### TASK INSTRUCTIONS:
(a) Copy everything in the goat forum thread from "yea, anyone who" down to "it is small.".
(b) Pick up the goat forum thread on ringworm after its final post and carry it forward.

### TEXT EXCERPT:
——

Happy birthday!!! And congrats on the present! I wish my hubby would get me something like that for my birthday. Instead I usually have to buy my own goats!!!


----------



## KUrby (Oct 27, 2007)

Happy Birthday and it was 40 for me this year. had a tough time with it too.. But man what a nice b-day present .. :goat
K


----------



## Feral Nature (Oct 26, 2007)

Selsun Blue shampoo is anti-fungal. It's the selenium me thinks


----------



## Qvrfullmidwife (Oct 25, 2007)

*generally speaking* ringworm takes a while but is pretty easy to get rid of. I have had toddlers with it.

But then *generally speaking* people have good success with dental implants...Kaye, you have to be the exception to every rule? :lol


----------



## Feral Nature (Oct 26, 2007)

yea, anyone who has had kids (human) has seen ringworm. It has always been easy to cure with a few applications of OTC fungicide. If it is let go, it can become nasty looking and drippy but most people don't let it go that long. Also, if it gets in the scalp and hair, it can look bad but just on the skin, it's not that big a deal (for MOST people)...or goats I guess...i have only seen human ringworm. I HAVE seen people let it go too long though, but that is silly cause all you have to do is apply cream when it is small.


----------



## Halo-M Nubians (Oct 26, 2007)

Well, I'm gonna say a prayer and be commited to daily treatments and hopefully it won't get to nasty. Wondering if bleach will kill it on surfaces? Like barn walls ect...Not sure if I can make the horse trailer idea work very well...


----------



## Kaye White (Oct 25, 2007)

> Kaye, you have to be the exception to every rule?


 :really Well...YEAH! I'm _special_ in that way. :sigh :lol Just once I'd like to catch something or have something that is *NORMAL* and can be treated by a vet!!! Just don't trust MD's... I like DVM behind their name! Not DM.

——

### DATASET CONTENT:
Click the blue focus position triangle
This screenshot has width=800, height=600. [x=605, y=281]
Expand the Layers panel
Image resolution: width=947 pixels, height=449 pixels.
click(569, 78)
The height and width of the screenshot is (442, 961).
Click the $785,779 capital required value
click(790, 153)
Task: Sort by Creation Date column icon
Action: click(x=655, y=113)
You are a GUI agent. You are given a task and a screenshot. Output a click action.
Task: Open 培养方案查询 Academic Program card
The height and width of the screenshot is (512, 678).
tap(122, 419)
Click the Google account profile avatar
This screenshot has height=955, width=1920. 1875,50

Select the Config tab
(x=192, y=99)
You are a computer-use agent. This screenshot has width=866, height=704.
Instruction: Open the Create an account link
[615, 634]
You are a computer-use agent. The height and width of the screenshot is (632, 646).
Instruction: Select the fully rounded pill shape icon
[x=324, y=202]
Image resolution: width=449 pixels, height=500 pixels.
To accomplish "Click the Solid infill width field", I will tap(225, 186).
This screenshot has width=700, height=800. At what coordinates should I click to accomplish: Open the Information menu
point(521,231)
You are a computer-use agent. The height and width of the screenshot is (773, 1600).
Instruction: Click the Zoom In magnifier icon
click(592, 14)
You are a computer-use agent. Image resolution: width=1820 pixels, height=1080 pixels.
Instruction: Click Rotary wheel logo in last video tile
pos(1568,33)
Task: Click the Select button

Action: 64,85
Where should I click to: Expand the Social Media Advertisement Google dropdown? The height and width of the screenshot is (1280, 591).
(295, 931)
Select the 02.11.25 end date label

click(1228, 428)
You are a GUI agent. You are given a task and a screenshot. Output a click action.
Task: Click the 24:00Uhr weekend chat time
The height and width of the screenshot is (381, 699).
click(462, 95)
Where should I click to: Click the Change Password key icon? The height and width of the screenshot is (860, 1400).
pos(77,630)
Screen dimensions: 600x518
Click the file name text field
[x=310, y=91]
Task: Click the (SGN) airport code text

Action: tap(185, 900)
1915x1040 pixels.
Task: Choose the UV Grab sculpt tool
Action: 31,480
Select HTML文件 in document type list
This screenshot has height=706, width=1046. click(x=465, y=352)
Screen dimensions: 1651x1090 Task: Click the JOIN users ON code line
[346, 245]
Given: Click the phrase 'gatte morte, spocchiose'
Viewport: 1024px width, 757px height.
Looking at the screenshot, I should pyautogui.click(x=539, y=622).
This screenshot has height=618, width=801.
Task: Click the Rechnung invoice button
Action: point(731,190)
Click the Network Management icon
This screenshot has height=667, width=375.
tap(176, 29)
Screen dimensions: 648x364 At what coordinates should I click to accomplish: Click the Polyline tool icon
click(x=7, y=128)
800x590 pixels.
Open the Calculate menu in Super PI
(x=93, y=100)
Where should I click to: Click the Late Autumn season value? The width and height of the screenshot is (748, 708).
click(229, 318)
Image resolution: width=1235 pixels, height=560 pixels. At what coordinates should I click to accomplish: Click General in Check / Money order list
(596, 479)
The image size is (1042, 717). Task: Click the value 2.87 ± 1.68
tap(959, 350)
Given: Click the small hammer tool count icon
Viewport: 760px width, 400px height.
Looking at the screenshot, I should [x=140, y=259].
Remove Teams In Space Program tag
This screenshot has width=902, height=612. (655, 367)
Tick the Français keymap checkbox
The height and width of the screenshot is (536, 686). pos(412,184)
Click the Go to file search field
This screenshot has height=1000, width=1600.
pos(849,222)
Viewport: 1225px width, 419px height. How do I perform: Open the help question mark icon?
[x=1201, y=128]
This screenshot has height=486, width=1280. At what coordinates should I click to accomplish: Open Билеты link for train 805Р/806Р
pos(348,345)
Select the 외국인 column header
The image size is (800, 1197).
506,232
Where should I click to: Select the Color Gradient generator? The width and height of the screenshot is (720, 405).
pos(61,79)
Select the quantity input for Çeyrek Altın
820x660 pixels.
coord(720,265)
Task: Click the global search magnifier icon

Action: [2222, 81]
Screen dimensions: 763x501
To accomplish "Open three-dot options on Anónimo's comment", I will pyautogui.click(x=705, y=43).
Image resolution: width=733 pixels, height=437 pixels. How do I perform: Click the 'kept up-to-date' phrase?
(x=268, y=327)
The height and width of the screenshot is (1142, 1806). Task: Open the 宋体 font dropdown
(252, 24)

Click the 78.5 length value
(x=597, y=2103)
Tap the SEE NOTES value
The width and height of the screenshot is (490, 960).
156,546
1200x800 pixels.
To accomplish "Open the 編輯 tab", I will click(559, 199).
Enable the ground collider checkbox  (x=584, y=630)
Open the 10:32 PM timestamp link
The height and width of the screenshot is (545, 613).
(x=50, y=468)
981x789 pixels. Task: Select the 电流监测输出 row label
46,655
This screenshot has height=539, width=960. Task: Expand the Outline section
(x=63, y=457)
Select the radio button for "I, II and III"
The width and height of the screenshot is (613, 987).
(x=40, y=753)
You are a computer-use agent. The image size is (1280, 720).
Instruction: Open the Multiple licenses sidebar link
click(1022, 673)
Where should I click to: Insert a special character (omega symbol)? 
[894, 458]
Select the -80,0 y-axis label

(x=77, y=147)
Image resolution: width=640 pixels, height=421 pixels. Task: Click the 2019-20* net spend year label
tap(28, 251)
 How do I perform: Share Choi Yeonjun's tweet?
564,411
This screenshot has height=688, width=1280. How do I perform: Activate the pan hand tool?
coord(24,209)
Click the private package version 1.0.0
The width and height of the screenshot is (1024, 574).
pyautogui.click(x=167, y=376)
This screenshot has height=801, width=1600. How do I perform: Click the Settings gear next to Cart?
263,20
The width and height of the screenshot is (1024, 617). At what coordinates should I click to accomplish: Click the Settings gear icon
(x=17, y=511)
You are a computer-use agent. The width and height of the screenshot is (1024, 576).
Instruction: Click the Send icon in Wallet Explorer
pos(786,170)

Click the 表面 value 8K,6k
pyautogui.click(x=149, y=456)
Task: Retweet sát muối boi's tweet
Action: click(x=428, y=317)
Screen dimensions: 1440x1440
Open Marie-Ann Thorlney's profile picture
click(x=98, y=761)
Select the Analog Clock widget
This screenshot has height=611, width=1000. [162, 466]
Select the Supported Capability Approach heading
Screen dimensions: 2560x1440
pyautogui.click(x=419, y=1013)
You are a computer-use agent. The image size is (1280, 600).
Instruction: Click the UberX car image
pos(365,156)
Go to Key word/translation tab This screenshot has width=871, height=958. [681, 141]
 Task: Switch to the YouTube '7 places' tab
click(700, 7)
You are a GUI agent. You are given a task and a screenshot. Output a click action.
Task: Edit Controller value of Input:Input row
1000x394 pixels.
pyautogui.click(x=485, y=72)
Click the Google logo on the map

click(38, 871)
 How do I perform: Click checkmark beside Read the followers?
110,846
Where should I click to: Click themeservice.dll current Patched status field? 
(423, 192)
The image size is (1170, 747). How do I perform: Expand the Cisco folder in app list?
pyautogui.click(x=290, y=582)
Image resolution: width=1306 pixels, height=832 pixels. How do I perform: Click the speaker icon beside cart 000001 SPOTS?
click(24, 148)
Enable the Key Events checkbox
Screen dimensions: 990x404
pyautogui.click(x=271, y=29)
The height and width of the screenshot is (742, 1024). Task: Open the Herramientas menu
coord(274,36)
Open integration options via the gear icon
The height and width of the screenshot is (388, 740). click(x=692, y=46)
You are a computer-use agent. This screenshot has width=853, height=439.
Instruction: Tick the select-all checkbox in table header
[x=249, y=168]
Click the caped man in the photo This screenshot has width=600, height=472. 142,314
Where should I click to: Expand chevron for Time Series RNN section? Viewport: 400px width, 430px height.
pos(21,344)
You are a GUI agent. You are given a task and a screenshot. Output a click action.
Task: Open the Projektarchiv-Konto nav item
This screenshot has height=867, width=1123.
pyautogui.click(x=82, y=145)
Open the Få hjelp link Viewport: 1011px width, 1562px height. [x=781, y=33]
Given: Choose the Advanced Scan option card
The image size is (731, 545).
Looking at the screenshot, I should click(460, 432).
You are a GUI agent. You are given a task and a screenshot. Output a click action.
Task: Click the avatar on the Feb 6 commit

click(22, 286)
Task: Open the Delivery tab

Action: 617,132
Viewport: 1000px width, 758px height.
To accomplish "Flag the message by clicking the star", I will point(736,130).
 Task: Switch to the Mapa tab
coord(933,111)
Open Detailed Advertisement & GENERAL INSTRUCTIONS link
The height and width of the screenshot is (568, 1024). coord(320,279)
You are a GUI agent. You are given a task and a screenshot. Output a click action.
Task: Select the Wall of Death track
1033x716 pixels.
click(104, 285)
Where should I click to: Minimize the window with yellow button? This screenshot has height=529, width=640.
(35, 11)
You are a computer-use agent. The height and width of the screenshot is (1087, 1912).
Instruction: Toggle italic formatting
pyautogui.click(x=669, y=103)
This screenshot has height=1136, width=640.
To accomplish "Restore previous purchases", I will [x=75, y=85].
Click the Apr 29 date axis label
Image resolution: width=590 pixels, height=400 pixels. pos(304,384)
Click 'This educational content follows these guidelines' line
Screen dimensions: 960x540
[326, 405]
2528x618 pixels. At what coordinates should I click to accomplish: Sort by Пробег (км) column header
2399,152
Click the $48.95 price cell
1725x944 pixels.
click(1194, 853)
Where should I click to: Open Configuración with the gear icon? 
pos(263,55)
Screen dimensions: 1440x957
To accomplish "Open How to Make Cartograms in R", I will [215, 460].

——

### WRITTEN ANSWERS:
(a)
yea, anyone who has had kids (human) has seen ringworm. It has always been easy to cure with a few applications of OTC fungicide. If it is let go, it can become nasty looking and drippy but most people don't let it go that long. Also, if it gets in the scalp and hair, it can look bad but just on the skin, it's not that big a deal (for MOST people)...or goats I guess...i have only seen human ringworm. I HAVE seen people let it go too long though, but that is silly cause all you have to do is apply cream when it is small.

(b)
Yes, bleach will kill ringworm. A 1/2 & 1/2 mix sprayed inside the trailer when you're through will kill any fungus...just remember to burn the bedding. Uhhhh, also when bleach is mixed with ammonia (urine) it can put off a super strong gas...so pick a windy day and give yourself plenty of ventalation. Then after all the bubbling-turning white, fumes, rinse it well with water hose.
Kaye


----------



## Feral Nature (Oct 26, 2007)

Bleach kills pretty much anything on the planet from the AIDS virus to the Great Blue Whale. When mixed with ammonia it forms "mustard gas" so don't breath it.


----------



## goatkid (Oct 26, 2007)

Chicago is a fun place. I hope you have a good time. There's a great grocery store in Chicago called Trader Joe's. It's in other big cities as well.
As far as ringworm goes, I got it once from a Persian cat. It made this big ring on my back and I went to the doctor, thinking it might be Lyme's disease. He gave me a phamaceutical sample of an antifungal cream and it cleared the problem right up. The cat had a deficient immune system and had a chronic problem with it. The other cats and I must have developed immunity after one bout because we have never gotten it again. When my goats get it, I wipe it with fungisan and spray with either blukote or athlete's foot spray. The goats do seem to develop immunity to it as well.


----------



## Halo-M Nubians (Oct 26, 2007)

I LOVE Trader Joe's. I have to stock up when I make trips over to seattle. They were going to put one in Spokane and we were so excited-but it fell thru.


----------



## Sondra (Oct 25, 2007)

Congratulations !! 
never delt with RW so no help from here.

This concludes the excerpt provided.